— Work instruction —
Every line of the records below should be restated exactly.

— Data to process —
────

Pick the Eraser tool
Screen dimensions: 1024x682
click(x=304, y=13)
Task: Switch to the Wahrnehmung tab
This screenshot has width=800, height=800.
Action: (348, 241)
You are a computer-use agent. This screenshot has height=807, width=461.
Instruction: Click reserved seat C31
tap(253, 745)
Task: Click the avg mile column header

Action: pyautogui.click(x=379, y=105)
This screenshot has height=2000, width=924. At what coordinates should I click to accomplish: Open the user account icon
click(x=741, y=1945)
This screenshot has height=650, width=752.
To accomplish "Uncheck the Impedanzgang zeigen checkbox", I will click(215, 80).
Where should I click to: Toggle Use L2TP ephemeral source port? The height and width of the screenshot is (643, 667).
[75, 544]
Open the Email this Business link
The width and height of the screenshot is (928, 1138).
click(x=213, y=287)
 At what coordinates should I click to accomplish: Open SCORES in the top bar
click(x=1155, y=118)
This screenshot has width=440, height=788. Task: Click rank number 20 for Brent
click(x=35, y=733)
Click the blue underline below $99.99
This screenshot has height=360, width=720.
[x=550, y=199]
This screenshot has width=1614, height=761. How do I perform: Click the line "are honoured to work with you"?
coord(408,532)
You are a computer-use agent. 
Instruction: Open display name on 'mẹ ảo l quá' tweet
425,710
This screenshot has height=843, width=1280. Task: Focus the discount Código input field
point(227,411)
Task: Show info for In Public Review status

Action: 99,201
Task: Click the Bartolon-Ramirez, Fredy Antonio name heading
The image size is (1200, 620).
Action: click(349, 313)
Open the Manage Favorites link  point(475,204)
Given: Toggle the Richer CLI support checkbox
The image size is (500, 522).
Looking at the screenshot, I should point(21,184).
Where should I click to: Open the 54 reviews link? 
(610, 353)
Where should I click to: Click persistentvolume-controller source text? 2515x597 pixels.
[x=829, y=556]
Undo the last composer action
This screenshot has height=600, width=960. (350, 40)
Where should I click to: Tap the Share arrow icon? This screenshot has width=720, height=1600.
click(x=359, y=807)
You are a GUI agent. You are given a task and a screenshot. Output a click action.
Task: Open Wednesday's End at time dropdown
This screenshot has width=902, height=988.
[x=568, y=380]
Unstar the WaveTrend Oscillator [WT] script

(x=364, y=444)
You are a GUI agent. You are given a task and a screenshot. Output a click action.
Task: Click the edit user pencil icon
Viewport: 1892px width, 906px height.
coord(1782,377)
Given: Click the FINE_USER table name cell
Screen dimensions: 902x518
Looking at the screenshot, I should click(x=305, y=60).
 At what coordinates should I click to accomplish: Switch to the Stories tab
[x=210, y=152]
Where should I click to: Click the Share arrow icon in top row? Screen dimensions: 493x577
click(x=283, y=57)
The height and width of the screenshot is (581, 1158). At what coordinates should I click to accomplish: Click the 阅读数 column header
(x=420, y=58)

────

— Output —
Pick the Eraser tool
Screen dimensions: 1024x682
click(x=304, y=13)
Task: Switch to the Wahrnehmung tab
This screenshot has width=800, height=800.
Action: (348, 241)
You are a computer-use agent. This screenshot has height=807, width=461.
Instruction: Click reserved seat C31
tap(253, 745)
Task: Click the avg mile column header

Action: pyautogui.click(x=379, y=105)
This screenshot has height=2000, width=924. At what coordinates should I click to accomplish: Open the user account icon
click(x=741, y=1945)
This screenshot has height=650, width=752.
To accomplish "Uncheck the Impedanzgang zeigen checkbox", I will click(215, 80).
Where should I click to: Toggle Use L2TP ephemeral source port? The height and width of the screenshot is (643, 667).
[75, 544]
Open the Email this Business link
The width and height of the screenshot is (928, 1138).
click(x=213, y=287)
 At what coordinates should I click to accomplish: Open SCORES in the top bar
click(x=1155, y=118)
This screenshot has width=440, height=788. Task: Click rank number 20 for Brent
click(x=35, y=733)
Click the blue underline below $99.99
This screenshot has height=360, width=720.
[x=550, y=199]
This screenshot has width=1614, height=761. How do I perform: Click the line "are honoured to work with you"?
coord(408,532)
You are a computer-use agent. 
Instruction: Open display name on 'mẹ ảo l quá' tweet
425,710
This screenshot has height=843, width=1280. Task: Focus the discount Código input field
point(227,411)
Task: Show info for In Public Review status

Action: 99,201
Task: Click the Bartolon-Ramirez, Fredy Antonio name heading
The image size is (1200, 620).
Action: click(349, 313)
Open the Manage Favorites link  point(475,204)
Given: Toggle the Richer CLI support checkbox
The image size is (500, 522).
Looking at the screenshot, I should point(21,184).
Where should I click to: Open the 54 reviews link? 
(610, 353)
Where should I click to: Click persistentvolume-controller source text? 2515x597 pixels.
[x=829, y=556]
Undo the last composer action
This screenshot has height=600, width=960. (350, 40)
Where should I click to: Tap the Share arrow icon? This screenshot has width=720, height=1600.
click(x=359, y=807)
You are a GUI agent. You are given a task and a screenshot. Output a click action.
Task: Open Wednesday's End at time dropdown
This screenshot has width=902, height=988.
[x=568, y=380]
Unstar the WaveTrend Oscillator [WT] script

(x=364, y=444)
You are a GUI agent. You are given a task and a screenshot. Output a click action.
Task: Click the edit user pencil icon
Viewport: 1892px width, 906px height.
coord(1782,377)
Given: Click the FINE_USER table name cell
Screen dimensions: 902x518
Looking at the screenshot, I should click(x=305, y=60).
 At what coordinates should I click to accomplish: Switch to the Stories tab
[x=210, y=152]
Where should I click to: Click the Share arrow icon in top row? Screen dimensions: 493x577
click(x=283, y=57)
The height and width of the screenshot is (581, 1158). At what coordinates should I click to accomplish: Click the 阅读数 column header
(x=420, y=58)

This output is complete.